By Lexi Browning
For the West Virginia Press Association
CHARLESTON, W.Va. — People who have drugs around kids will face three years in jail if a bill passed out of the West Virginia House of Delegates’ Committee on Prevention and Treatment of Substance Abuse does become law.
House Bill 2648 passed from the committee onto House Judiciary Committee on Thursday. The bill increases penalties for adults who assemble or distribute controlled substances in the presence of a minor. If passed, H.B. 2648 would require a mandatory minimum sentencing of three years before parole eligibility if an adult is found guilty of transporting or manufacturing a substance in front of an individual younger than 18. The bill was lead sponsored by Del. Terri Sypolt, R-Preston.

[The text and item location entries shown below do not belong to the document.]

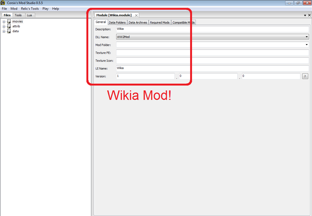Screen dimensions: 312x216
Task: Open the version help question button
Action: pyautogui.click(x=305, y=76)
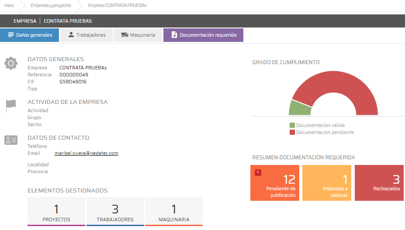Open the Rechazados documents tile
The width and height of the screenshot is (405, 230).
380,183
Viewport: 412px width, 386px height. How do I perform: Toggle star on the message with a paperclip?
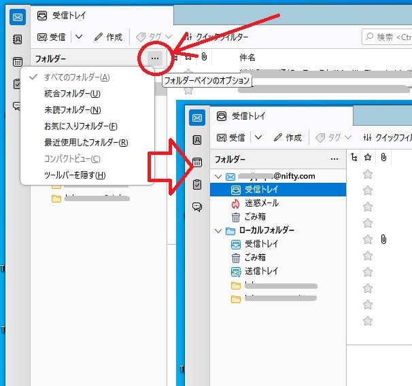368,239
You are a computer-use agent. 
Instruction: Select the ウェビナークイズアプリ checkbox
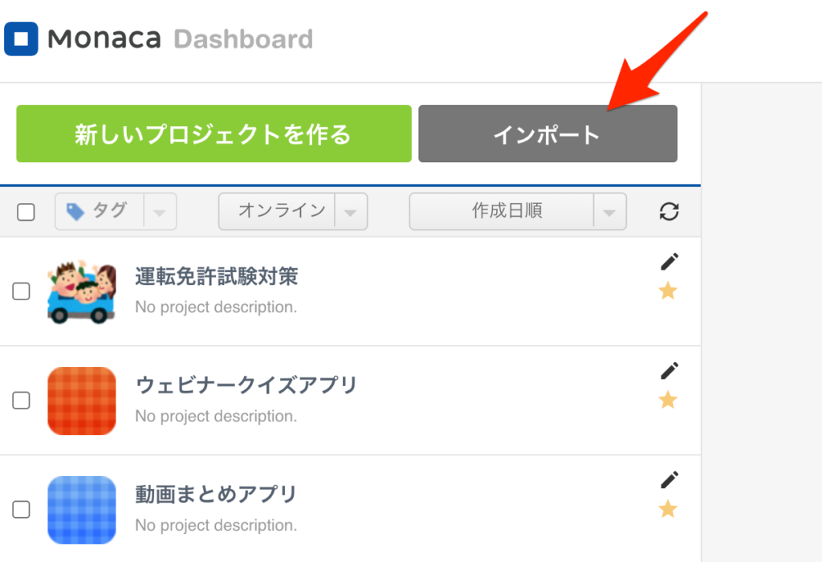click(x=21, y=401)
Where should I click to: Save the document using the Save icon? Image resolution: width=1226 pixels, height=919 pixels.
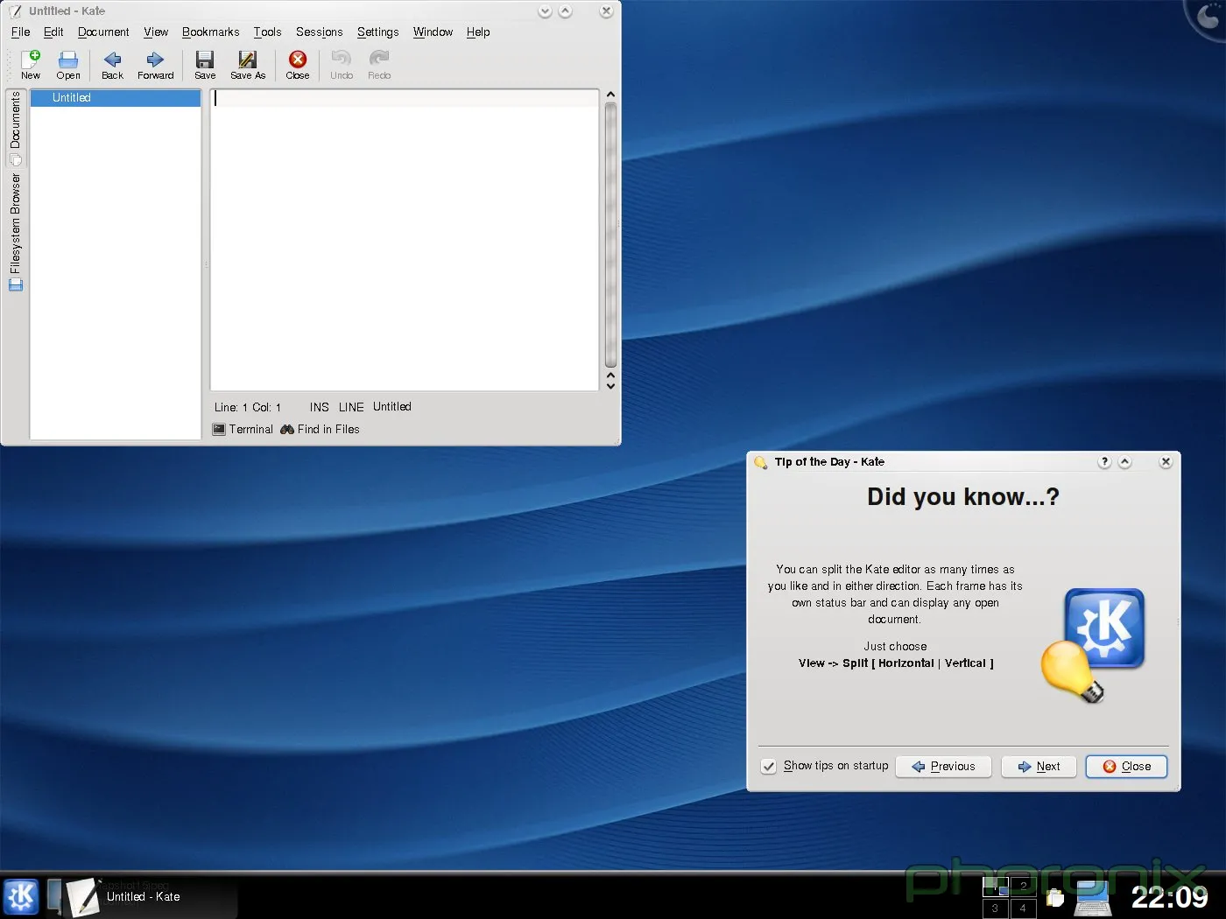point(205,65)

Delegates Ruth Rowan, R-Hampshire; Steve Westfall, R-Jackson; Allen Evans, R-Grant; Jill Upson, R-Jefferson; Carol Miller, R-Cabell; Kelli Sobonya, R-Cabell; Erikka Storch, R-Ohio; Matthew Rohrback, R-Cabell; and Ray Hollen, R-Wirt; co-sponsored the bill.
Del. Sobonya said she initially planned to introduce a similar bill but would instead introduce an amendment to H.B. 2648 in Judiciary to include “possession of a controlled substance in front of a minor.”
“Based upon my concerns for my constituents in the Huntington area, we have such a huge drug problem in my district and the area in general,” Sobonya said. “People are just so outraged to see that parents strap their kids into a car seat and they’ll be found unconscious with needles in their arms, having just taken drugs.”
Sobonya said she had “zero tolerance” for individuals who used, manufactured or transported controlled substances in front of children.
“I know addiction does strange things to people, and I don’t think the people that are addicted know the ramifications of what they’re doing because they’re in that addictive state,” Sobonya said. “But at the same time, there has to be a greater penalty for those that would transport drugs in the presence of children.”
By analyzing surrounding states’ sentencing, Sobonya said, West Virginia can move forward in determining the “right” minimum penalty for those who use or manufacture controlled substances in the presence of children.
“If the penalty minimum needs to go higher, I’m all for that,” Sobonya said.
A penalty minimum would prevent early release for good behavior and could send a “strong message” against tolerance of the behavior, Sobonya added.
“Children deserve better,” Sobonya said. “I hope this would be a deterrent, because as with any penalty, it’s a punishment or a deterrent. Hopefully it can accomplish its purposes and goals.”